Copy each line of the listing below where the word "televize" turns up.

┄┄┄┄┄┄┄┄┄┄┄┄┄┄┄┄┄┄┄┄

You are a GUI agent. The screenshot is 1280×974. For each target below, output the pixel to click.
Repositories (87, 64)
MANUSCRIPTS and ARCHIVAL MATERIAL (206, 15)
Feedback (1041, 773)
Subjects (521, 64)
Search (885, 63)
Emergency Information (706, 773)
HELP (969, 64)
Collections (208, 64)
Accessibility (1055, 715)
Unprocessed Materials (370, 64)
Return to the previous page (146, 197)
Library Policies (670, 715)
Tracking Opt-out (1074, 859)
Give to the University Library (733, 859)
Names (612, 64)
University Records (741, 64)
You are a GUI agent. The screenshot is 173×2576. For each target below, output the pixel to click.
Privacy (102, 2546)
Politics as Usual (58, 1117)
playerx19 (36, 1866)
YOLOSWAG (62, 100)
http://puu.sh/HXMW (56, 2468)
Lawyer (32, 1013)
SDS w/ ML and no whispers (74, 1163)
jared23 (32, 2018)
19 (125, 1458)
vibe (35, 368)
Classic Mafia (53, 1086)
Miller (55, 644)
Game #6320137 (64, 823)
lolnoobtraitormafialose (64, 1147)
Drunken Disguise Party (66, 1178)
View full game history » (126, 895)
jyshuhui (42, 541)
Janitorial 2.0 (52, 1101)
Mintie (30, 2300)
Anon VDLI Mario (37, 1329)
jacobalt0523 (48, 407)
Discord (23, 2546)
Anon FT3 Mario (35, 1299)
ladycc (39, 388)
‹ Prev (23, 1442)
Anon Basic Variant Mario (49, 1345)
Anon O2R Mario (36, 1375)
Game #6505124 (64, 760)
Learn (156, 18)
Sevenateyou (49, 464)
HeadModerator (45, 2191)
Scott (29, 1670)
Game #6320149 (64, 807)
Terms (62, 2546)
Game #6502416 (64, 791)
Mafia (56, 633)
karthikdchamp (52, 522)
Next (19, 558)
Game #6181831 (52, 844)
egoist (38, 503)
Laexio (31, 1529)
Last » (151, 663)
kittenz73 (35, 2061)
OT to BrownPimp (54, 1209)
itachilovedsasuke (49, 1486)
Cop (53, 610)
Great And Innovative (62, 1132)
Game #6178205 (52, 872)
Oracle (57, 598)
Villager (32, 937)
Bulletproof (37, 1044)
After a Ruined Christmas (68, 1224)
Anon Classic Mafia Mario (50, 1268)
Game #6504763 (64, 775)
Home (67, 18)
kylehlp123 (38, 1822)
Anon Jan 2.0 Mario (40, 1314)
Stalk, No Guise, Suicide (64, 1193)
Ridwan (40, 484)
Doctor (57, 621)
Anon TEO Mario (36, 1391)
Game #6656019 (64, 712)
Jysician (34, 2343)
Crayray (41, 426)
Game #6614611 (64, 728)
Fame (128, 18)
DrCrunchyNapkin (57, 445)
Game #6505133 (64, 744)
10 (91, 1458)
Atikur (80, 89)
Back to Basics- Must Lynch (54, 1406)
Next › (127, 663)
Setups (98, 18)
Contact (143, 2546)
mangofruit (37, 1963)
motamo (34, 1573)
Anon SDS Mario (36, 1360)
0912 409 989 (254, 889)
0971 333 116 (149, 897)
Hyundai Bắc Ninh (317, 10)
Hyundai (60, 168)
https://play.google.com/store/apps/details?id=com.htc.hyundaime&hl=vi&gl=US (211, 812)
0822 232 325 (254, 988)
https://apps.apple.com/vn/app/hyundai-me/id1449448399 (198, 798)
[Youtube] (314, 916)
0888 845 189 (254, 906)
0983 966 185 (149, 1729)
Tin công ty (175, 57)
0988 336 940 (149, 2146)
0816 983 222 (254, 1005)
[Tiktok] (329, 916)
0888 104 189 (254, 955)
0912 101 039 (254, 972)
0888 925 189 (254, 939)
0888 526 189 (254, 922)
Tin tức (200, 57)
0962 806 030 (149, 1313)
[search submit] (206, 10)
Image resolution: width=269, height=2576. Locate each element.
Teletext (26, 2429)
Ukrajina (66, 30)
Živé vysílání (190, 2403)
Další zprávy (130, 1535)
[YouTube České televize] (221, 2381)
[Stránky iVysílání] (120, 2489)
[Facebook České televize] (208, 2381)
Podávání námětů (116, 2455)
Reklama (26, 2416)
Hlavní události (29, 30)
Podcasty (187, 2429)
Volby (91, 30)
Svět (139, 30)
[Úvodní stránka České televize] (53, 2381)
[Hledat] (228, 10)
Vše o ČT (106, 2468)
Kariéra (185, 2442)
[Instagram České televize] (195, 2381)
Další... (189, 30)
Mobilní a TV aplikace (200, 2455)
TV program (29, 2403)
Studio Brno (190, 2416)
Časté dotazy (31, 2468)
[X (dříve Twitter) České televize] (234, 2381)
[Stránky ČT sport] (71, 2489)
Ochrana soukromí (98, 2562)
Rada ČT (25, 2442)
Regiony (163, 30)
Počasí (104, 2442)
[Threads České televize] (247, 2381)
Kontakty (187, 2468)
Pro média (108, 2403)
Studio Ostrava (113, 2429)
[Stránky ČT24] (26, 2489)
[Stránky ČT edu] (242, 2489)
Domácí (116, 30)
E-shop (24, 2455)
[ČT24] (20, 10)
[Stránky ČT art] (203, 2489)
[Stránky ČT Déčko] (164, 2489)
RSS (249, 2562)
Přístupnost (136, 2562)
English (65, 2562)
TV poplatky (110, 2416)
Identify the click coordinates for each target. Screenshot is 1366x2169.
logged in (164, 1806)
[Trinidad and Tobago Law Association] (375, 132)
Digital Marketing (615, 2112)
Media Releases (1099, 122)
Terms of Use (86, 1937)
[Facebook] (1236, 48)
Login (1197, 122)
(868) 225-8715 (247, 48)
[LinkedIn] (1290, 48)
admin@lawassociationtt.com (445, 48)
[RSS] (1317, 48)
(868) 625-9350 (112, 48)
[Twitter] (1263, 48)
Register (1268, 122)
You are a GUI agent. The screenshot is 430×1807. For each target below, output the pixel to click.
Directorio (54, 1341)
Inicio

┄┄┄┄┄┄┄┄┄┄┄┄┄┄┄┄┄┄┄┄

Result of the exercise:
[YouTube České televize] (221, 2381)
[Facebook České televize] (208, 2381)
[Úvodní stránka České televize] (53, 2381)
[Instagram České televize] (195, 2381)
[X (dříve Twitter) České televize] (234, 2381)
[Threads České televize] (247, 2381)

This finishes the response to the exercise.